What you need to do
Print each of the records below, leaving every word as it is.

Exercise material
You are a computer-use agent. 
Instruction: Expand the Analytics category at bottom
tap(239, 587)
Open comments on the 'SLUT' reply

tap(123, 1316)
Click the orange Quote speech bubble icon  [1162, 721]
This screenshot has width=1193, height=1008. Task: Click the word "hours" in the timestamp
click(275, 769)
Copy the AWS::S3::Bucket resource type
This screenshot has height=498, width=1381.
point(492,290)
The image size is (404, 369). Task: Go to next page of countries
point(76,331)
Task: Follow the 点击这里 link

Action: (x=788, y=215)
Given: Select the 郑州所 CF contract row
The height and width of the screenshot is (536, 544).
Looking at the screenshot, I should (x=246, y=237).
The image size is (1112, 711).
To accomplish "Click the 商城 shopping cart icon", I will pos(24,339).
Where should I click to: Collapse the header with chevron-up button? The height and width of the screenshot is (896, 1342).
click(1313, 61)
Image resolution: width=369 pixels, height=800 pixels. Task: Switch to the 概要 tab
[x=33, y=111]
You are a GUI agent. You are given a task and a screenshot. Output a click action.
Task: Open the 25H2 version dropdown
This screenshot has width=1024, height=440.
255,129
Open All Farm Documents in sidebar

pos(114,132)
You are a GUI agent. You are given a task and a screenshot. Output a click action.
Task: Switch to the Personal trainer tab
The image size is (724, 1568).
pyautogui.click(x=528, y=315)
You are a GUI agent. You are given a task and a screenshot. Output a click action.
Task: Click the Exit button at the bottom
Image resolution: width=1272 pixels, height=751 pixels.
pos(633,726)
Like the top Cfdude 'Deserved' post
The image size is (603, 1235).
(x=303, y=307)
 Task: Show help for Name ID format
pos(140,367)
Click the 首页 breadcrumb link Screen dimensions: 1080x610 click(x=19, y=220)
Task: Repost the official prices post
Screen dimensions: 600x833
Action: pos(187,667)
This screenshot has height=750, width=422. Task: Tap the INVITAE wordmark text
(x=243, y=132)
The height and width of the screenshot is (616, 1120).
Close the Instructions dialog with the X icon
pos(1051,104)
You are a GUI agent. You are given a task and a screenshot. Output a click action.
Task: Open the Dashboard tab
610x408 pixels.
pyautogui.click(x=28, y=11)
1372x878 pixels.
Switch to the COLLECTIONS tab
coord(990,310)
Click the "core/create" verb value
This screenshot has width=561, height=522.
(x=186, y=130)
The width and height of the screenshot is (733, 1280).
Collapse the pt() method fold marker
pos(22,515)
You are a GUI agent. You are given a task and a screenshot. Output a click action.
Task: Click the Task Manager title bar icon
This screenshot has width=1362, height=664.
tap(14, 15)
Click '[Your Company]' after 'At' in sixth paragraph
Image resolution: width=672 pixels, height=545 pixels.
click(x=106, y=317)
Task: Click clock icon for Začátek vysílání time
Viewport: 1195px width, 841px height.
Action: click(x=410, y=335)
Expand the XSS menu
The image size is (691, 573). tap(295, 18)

Exercise response
You are a computer-use agent. 
Instruction: Expand the Analytics category at bottom
tap(239, 587)
Open comments on the 'SLUT' reply

tap(123, 1316)
Click the orange Quote speech bubble icon  [1162, 721]
This screenshot has width=1193, height=1008. Task: Click the word "hours" in the timestamp
click(275, 769)
Copy the AWS::S3::Bucket resource type
This screenshot has height=498, width=1381.
point(492,290)
The image size is (404, 369). Task: Go to next page of countries
point(76,331)
Task: Follow the 点击这里 link

Action: (x=788, y=215)
Given: Select the 郑州所 CF contract row
The height and width of the screenshot is (536, 544).
Looking at the screenshot, I should (x=246, y=237).
The image size is (1112, 711).
To accomplish "Click the 商城 shopping cart icon", I will pos(24,339).
Where should I click to: Collapse the header with chevron-up button? The height and width of the screenshot is (896, 1342).
click(1313, 61)
Image resolution: width=369 pixels, height=800 pixels. Task: Switch to the 概要 tab
[x=33, y=111]
You are a GUI agent. You are given a task and a screenshot. Output a click action.
Task: Open the 25H2 version dropdown
This screenshot has width=1024, height=440.
255,129
Open All Farm Documents in sidebar

pos(114,132)
You are a GUI agent. You are given a task and a screenshot. Output a click action.
Task: Switch to the Personal trainer tab
The image size is (724, 1568).
pyautogui.click(x=528, y=315)
You are a GUI agent. You are given a task and a screenshot. Output a click action.
Task: Click the Exit button at the bottom
Image resolution: width=1272 pixels, height=751 pixels.
pos(633,726)
Like the top Cfdude 'Deserved' post
The image size is (603, 1235).
(x=303, y=307)
 Task: Show help for Name ID format
pos(140,367)
Click the 首页 breadcrumb link Screen dimensions: 1080x610 click(x=19, y=220)
Task: Repost the official prices post
Screen dimensions: 600x833
Action: pos(187,667)
This screenshot has height=750, width=422. Task: Tap the INVITAE wordmark text
(x=243, y=132)
The height and width of the screenshot is (616, 1120).
Close the Instructions dialog with the X icon
pos(1051,104)
You are a GUI agent. You are given a task and a screenshot. Output a click action.
Task: Open the Dashboard tab
610x408 pixels.
pyautogui.click(x=28, y=11)
1372x878 pixels.
Switch to the COLLECTIONS tab
coord(990,310)
Click the "core/create" verb value
This screenshot has width=561, height=522.
(x=186, y=130)
The width and height of the screenshot is (733, 1280).
Collapse the pt() method fold marker
pos(22,515)
You are a GUI agent. You are given a task and a screenshot. Output a click action.
Task: Click the Task Manager title bar icon
This screenshot has width=1362, height=664.
tap(14, 15)
Click '[Your Company]' after 'At' in sixth paragraph
Image resolution: width=672 pixels, height=545 pixels.
click(x=106, y=317)
Task: Click clock icon for Začátek vysílání time
Viewport: 1195px width, 841px height.
Action: click(x=410, y=335)
Expand the XSS menu
The image size is (691, 573). tap(295, 18)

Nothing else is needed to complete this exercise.